--- TEXT EXTRACT ---

Re: PROPOSAL: Expressing WAI-ARIA in CSS

On Sun, Jan 13, 2013 at 3:55 PM, Reece Dunn <msclrhd@googlemail.com> wrote:
> Cascading Attribute Sheets don't fit my requirements for several reasons:
>
> 1.  I want one model for interpreting content meaning -- that is, I don't
> want to query both CSS properties and XML attributes to deduce the meaning;
> I just want to query CSS properties.

This seems incorrect.  If you used CAS, you'd just query attributes.
Information doesn't live in two places.

> 2.  I want the processing to be simple -- requiring attribute modification
> for CAS to work is overly complex and would require querying the generated
> WAI-ARIA properties to deduce the semantics.

I don't understand this objection.  The processing of CAS is roughly
identical to CSS.  The semantics of ARIA in an attribute are already
specified by the ARIA spec.

> 3.  CAS appears to apply only to HTML -- I want something that is applicable
> to any XML format (DocBook, NCX, OPF, ODF, ...).

I don't know why you would think that.  CAS applies attributes, and is
desugared to plain DOM operations.  It works on any language with a
DOM representation (all XML languages), and can be easily translated
to anything with roughly corresponding structure.  (That said, there's
likely namespace-related things I need to clean up.)

> 4.  CAS does not mention anything about vendor-based CAS -- that is, CSS has
> the notion of a default stylesheet for rendering content; I want something
> similar to express the default WAI-ARIA/semantic nature of the XML elements.

This is potentially fixable, but equally it can just be done like what
HTML does, by defining the default aria semantics for things directly.

> 5.  I ideally want to specify everything in a single place (i.e. one file
> per XML format) -- using both CAS and CSS would produce a lot of related
> files. This gets complicated with things like HTML having namespaced and
> unnamespaced variants and pulling in the svg and mathml content, but these
> can be handled with @import and @namespace CSS at-rules; duplicating that
> behaviour for the CAS rules (including ensuring they match up) will increase
> the scope for bugs.

---

* WORK TO COMPLETE *
(1) List every XML format that the email reply names as an example in point 3.
(2) In the email reply, why does the responder say CAS is not limited to HTML?
(3) Rewrite the paragraph of the email reply that begins "I ideally want to specify everything in a single place" as a short bulleted list that keeps its main facts.
Use only the email reply to answer, not the items.

--- STORED DATA ---

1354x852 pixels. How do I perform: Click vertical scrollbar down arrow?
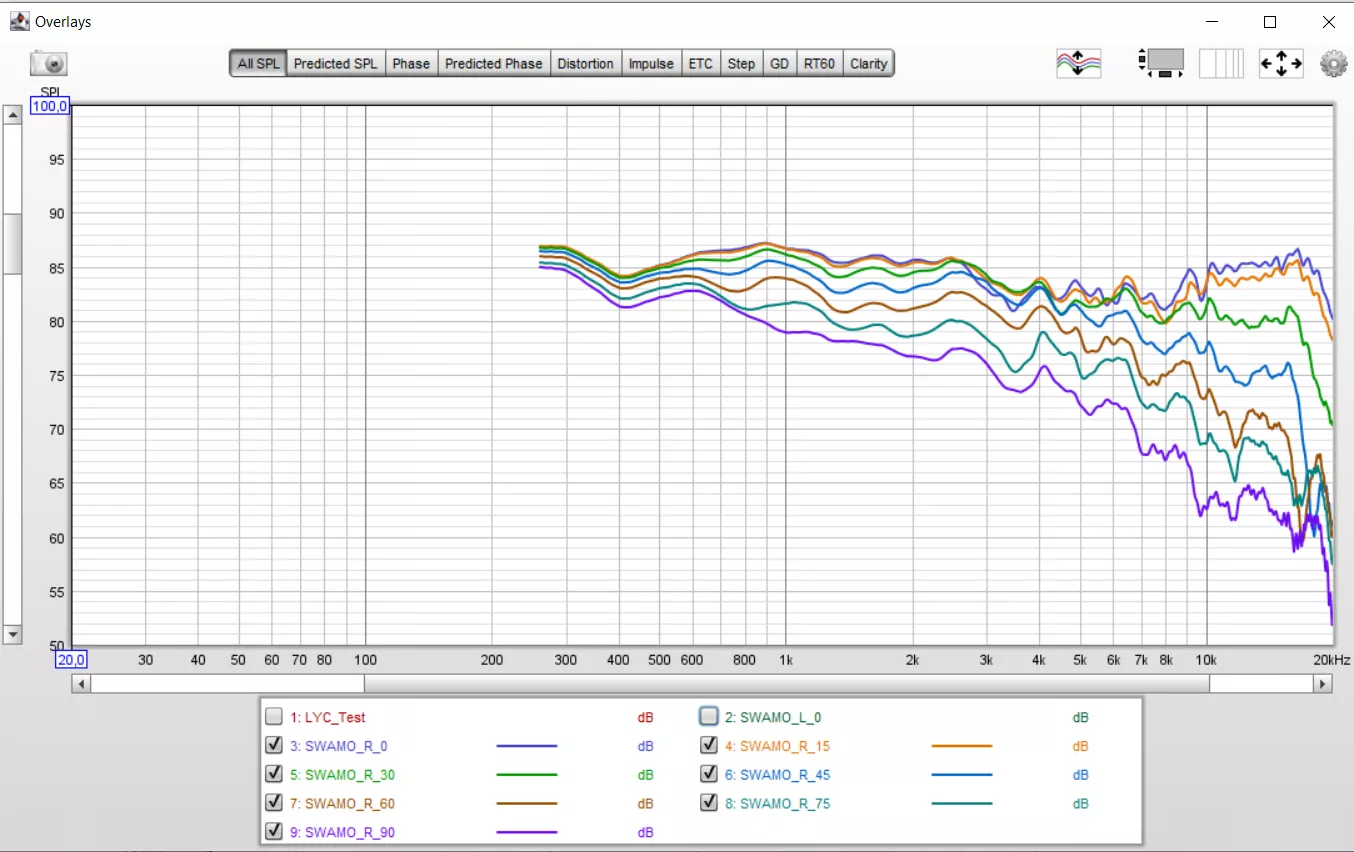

---
--- STORED DATA ---

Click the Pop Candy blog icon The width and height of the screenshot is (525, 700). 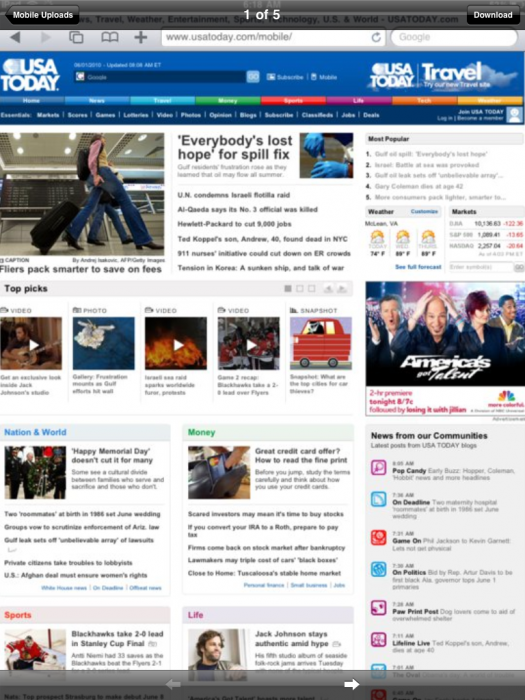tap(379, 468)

---

* SOLUTIONS TO THE TASKS *
(1) DocBook, NCX, OPF, ODF

(2) CAS applies attributes and is desugared to plain DOM operations. So it works on any language with a DOM representation, which includes all XML languages, and it can be easily translated to anything with roughly corresponding structure.

(3)
- Goal: specify everything in one place, one file per XML format.
- Using both CAS and CSS would produce many related files.
- HTML complicates this with namespaced and unnamespaced variants and with SVG and MathML content.
- CSS handles these cases with the @import and @namespace at-rules.
- Duplicating that behavior for CAS rules, and keeping the two matched up, would increase the scope for bugs.